• _ACTIVITY_: Should a line in the entries below contain "agent", return that line.

• _PROVIDED ENTRIES_:
################
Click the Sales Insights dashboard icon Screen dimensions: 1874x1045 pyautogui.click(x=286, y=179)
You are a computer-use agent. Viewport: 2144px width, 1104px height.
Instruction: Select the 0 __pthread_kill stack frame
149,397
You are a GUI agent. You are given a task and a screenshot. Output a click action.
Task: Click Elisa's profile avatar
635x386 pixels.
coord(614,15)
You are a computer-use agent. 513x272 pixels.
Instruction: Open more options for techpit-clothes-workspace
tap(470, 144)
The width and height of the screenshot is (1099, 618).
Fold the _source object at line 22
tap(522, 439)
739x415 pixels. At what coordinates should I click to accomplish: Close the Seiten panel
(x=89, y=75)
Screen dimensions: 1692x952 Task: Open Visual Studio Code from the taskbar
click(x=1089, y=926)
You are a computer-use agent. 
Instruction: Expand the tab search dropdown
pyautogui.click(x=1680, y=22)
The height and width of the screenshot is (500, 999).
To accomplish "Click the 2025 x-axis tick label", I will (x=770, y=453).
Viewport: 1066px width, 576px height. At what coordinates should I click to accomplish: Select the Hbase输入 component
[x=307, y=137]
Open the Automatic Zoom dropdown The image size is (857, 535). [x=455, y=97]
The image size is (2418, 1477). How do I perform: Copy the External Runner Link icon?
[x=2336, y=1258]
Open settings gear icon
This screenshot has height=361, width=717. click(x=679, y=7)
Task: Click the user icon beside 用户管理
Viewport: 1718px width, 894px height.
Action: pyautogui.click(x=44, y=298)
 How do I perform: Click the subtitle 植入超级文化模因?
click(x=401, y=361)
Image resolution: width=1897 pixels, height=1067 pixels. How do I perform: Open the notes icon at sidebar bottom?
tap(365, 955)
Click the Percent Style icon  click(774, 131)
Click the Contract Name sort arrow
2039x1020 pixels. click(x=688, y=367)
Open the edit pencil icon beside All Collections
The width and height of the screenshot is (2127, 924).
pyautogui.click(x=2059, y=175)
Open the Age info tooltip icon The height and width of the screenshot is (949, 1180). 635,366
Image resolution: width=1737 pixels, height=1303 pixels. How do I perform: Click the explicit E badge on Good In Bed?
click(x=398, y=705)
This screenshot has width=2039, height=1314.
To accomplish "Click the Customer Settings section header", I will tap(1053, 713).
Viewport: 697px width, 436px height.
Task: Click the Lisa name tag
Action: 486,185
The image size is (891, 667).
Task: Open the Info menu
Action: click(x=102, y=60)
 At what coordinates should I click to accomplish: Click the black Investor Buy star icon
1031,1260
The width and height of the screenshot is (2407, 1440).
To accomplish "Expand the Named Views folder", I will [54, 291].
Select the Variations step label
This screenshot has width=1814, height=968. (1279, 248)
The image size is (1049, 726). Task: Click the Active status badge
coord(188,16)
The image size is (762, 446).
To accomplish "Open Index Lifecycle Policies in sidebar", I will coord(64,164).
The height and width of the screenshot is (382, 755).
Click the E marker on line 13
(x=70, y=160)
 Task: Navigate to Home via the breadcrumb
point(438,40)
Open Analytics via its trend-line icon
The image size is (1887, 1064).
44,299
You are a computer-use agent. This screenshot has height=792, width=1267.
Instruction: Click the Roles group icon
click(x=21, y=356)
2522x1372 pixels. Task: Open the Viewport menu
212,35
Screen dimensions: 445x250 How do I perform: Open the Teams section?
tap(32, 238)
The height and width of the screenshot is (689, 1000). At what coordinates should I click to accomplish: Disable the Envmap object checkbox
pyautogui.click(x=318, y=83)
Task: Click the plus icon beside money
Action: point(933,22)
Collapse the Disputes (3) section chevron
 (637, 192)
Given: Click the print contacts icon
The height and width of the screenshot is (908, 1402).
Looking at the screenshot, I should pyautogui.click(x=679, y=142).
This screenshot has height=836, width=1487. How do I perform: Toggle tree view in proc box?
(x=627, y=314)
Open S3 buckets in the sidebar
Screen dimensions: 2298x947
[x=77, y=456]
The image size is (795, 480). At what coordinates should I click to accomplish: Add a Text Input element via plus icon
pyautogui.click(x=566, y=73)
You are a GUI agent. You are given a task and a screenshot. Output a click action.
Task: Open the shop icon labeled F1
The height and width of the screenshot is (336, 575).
################
• _ANSWER TO THIS EXERCISE_:
You are a computer-use agent. Viewport: 2144px width, 1104px height.
You are a GUI agent. You are given a task and a screenshot. Output a click action.
You are a computer-use agent. 513x272 pixels.
You are a computer-use agent. 
You are a computer-use agent. This screenshot has height=792, width=1267.
You are a GUI agent. You are given a task and a screenshot. Output a click action.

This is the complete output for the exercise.